There seems to be some significant variation in opinion on how to deploy k8s to coreos based VM. I am new to coreos and am struggling to find a good tutorial or even a high level thought piece on the process.
My intuition is that k8s should be installed via packages from rpm-ostree (not least because they would form part of the automatic updates for the OS?) and specified in the ign file for a template VM and then that template should be cloned and booted with additional node specific ign configurations for control planes, infrastructure, and application nodes.
In the first instance I would be grateful if someone could validate this general approach. I would be super excited if someone could outline the process in whatever detail they had inclination to offer or sign post resources that would cover the process.

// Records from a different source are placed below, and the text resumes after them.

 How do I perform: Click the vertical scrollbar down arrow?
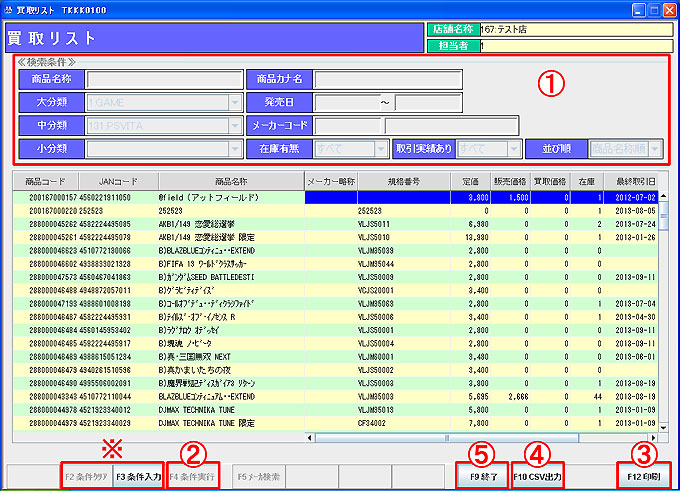tap(664, 424)
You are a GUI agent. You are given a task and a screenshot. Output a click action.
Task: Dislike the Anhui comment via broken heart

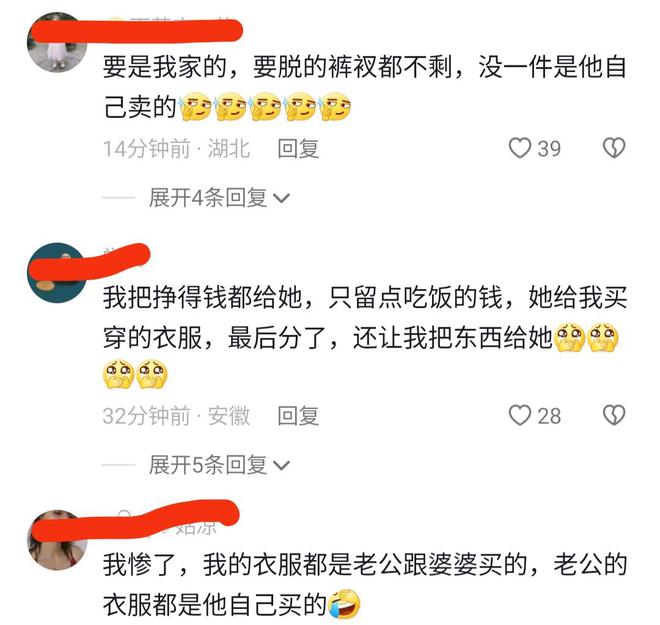(x=614, y=415)
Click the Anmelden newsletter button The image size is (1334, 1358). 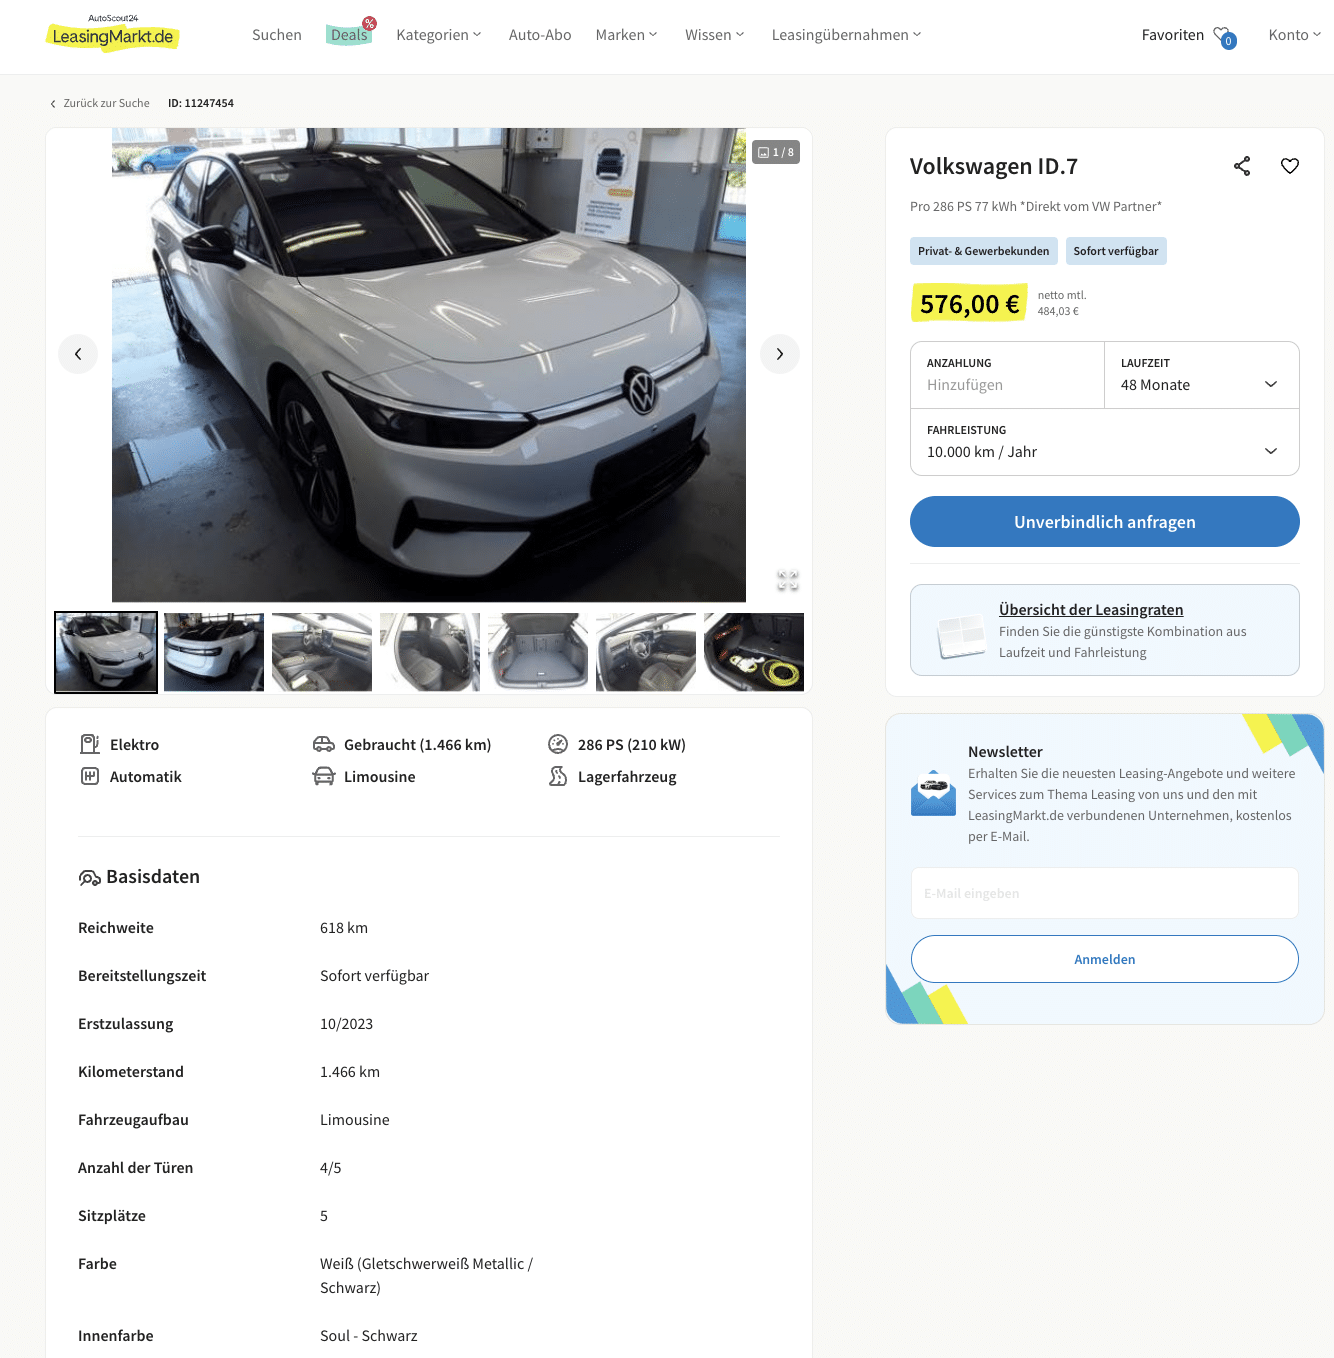(1105, 959)
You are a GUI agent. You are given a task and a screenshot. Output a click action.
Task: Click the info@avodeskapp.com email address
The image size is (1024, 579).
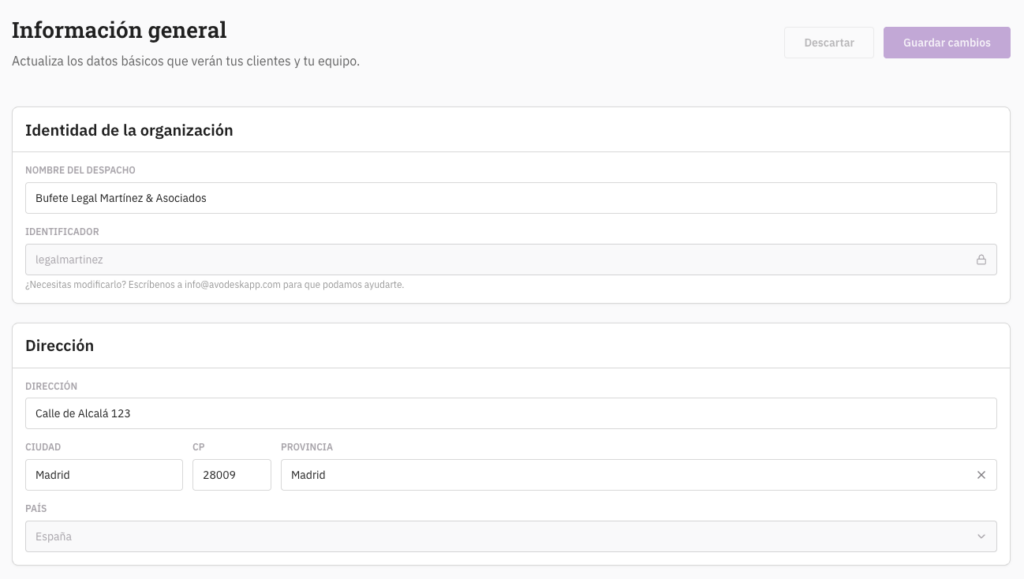(229, 285)
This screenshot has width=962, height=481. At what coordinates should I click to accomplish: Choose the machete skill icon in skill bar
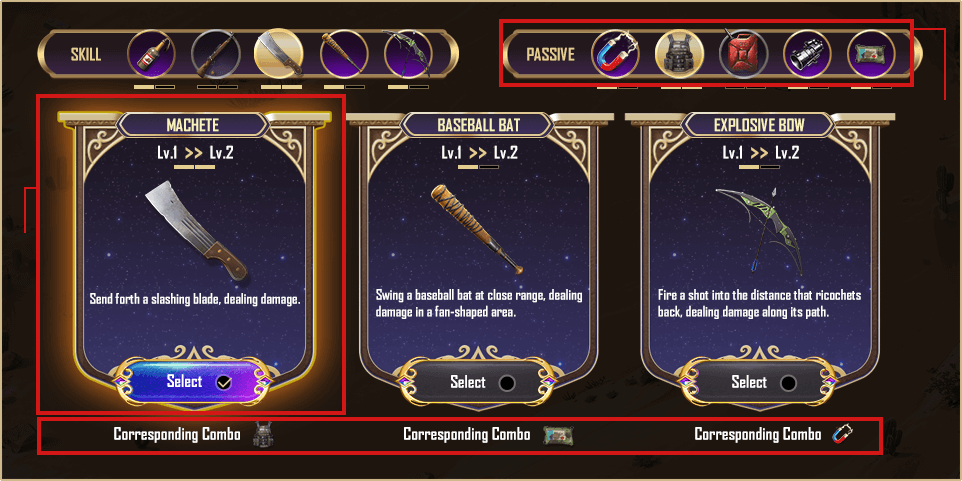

I would be VERY interested in seeing a sample ign file that installed k8s components.
As an aside I use terraform to provision infrastructure, ansible to configure applications, VCenter for virtualisation . I am currently in the process of trying to deploy a k8s cluster to a single esxi host on a workstation.
Certainly for testing purposes I am content for the most recent version of Kubernetes available in package manager and do not have any dependencies on specific versions with my current projects. In fact a benefit of CoreOs that attracts me is the fact that the services can be updated automatically to latest version within the os.
Whilst the runtime isn’t so important to me at this stage I would generally lean in to cri-o, but this preference is based mainly on commentary from third parties on stability.
Based on this what, in your opinion, would be the best way to provision Kubernetes at ignition stage? Could you point me to a sample ign file? I am happy to configure in ansible post-deployment - joining control planes to workers, extracting kubectl config etc.
My goal in the short term is to merely provision Kubernetes components at the point of initial boot with ign files - and make them operational shortly afterwards with playbooks - then round out the approach as I explore the possibilities of the os and identify specific configurations for projects once I have some infrastructure to experiment on.
I’m working/playing on a solution that is really easy to install ; based on cri-o, calico, and a containerized kubelet as in typhoon (I use the same container image )
I will publish this on github in a few days/weeks
The idea is to install FCOS with some ignitions files (or all in one) that download cri-o, kubeadm, kubectl
Cri-o is installed
the kubeadm init is started with some settings in ignitions files
kubelet is starded
calico is installed
this was controller ign files, you can do the same with workers ign files and you will have workers
I can’t fine an elegant way to auto join workers so you will have to do that manually
Using terraform to provision fcos and layering kubelet and crio with rpm-ostree.
Using ansible to configure. Some problems with read write permissions for folders in fcos when creating default kube files in /lib/… folder so have changed to using/etc/kubernetes/ subfolders for everything in clusterconfig template file which I use with kubeadm --config option.
I generate a new kubeadm join command and token after init rather then trying to extract it from the kubeadm init command. Trying to do that seems silly…
I’m now trying to setup HA and next step, I think, is to copy over certificates from pki folder jn original control plane node I to subsequent control plane nodes. I’m hoping once that is done setting up the workers will be relatively straightforward.
My ansible code is pretty crude and I doubt that it will work well for modifying the cluster… will take some refactoring once it’s working.
Not much time at present but will update when I make any further progress.